Ce frein à l’endettement a d’autant plus de chances de passer la rampe que malheureusement, il n’y a pas d’un côté le conseiller fédéral Berset, pris dans les rets de la collégialité – et à ce titre « contraint » d’appliquer une politique bourgeoise de démantèlement des assurances sociales – et, de l’autre, une opposition parlementaire socialiste intransigeante : en réalité, les socialistes aux Chambres se montrent pour le moins ambigus sur la question. Ainsi, la députée aux Etats Anita Fetz (BS) a affirmé pendant le débat sur la mise en œuvre d’un frein à l’endettement pour l’AI : «Personnellement, je n’ai en principe rien contre un frein à l’endettement. Nous le connaissons déjà pour l’assurance-chômage.?» (19.12.11). Et sa collègue Liliane Maury-Pasquier (GE) de surenchérir : «Comme vous le savez, je suis convaincue de l’importance de la prévention. Ce mécanisme d’intervention en cas de risque d’endettement me semble donc être une bonne idée».

 

Capitalisation en faillite

La grande crise de 2008 a montré avec éclat les impasses du IIe pilier : l’équivalent de 60 milliards de retraites capitalisées est alors parti en fumée en Suisse. Par exemple, la Caisse de pensions du canton de Bâle-Ville, après avoir reçu un versement de 1,5 milliard début 2008, permettant de combler entièrement son « découvert technique », s’est retrouvée fin 2008 avec un nouveau « découvert technique » de 1,1 milliard ! L’AVS, par contraste, a démontré une certaine solidité financière, en dépit de l’alarmisme de la droite, et malgré un taux de cotisation paritaire inchangé depuis 37 ans.

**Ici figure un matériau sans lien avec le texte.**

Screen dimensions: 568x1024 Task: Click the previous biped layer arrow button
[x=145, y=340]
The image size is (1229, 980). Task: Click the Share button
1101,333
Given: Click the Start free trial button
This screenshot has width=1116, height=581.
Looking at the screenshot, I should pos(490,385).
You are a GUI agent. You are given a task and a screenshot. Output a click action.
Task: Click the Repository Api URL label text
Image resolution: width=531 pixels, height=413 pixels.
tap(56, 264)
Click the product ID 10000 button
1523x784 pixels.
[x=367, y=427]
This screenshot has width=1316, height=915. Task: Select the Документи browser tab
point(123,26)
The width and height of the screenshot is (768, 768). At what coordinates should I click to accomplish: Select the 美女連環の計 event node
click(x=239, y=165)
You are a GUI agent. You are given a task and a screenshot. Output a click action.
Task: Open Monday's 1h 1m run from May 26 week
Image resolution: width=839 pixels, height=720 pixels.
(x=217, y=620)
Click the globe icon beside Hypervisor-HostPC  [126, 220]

De 1975 à 2008, l’assurance vieillesse a ainsi été capable de doubler le nombre de rentes, avec un financement stable à hauteur de 6 à 6,5 % du PIB, dans la mesure où l’obligation de cotiser n’est pas plafonnée et concerne donc les salaires les plus élevés, alors que la rente maximum ne peut être que le double de la rente minimale (à noter toutefois que cette stabilité financière a aussi été garantie au prix d’importants reculs, telle la hausse de la retraite des femmes à 64 ans en 1994).

La gauche doit donc dénoncer la faillite du système de retraites par capitalisation et promouvoir un renforcement substantiel du système par répartition. A ce titre, solidaritéS soutiendra certainement l’initiative «?AVSplus » qui vient d’être lancée par l’Union syndicale suisse (USS), tout en regrettant que les délégués de l’USS aient choisi la version la plus minimaliste parmi celles qui étaient soumises au vote, celle qui prévoit une augmentation linéaire des rentes de 10 %?; le Syndicat des services publics (SSP) avançait en lieu et place un projet proposant une hausse de 20 %. En outre, l’initiative de l’USS ne fixe aucun objectif contraignant en matière de financement, estimé à 3,6 milliards pour cette hausse des rentes : en cas d’acceptation de l’initiative, ce flou artistique – il est vrai pondéré par le lancement d’une autre initiative visant à l’instauration d’une plus forte imposition des héritages de plus de 2 millions, visant pour partie à financer l’AVS – ouvre la porte à un financement antisocial, via une hausse de la TVA. Une première hausse d’un point de TVA pour financer l’AVS avait déjà été décidée en 1999 par la majorité bourgeoise des Chambres. Une lacune d’autant plus regrettable que, selon un sondage de l’Université de Saint-Gall du 29 mars 2010, une majorité des Suisses privilégierait une hausse des cotisations à celle de la TVA pour financer cette nécessaire extension de l’AVS.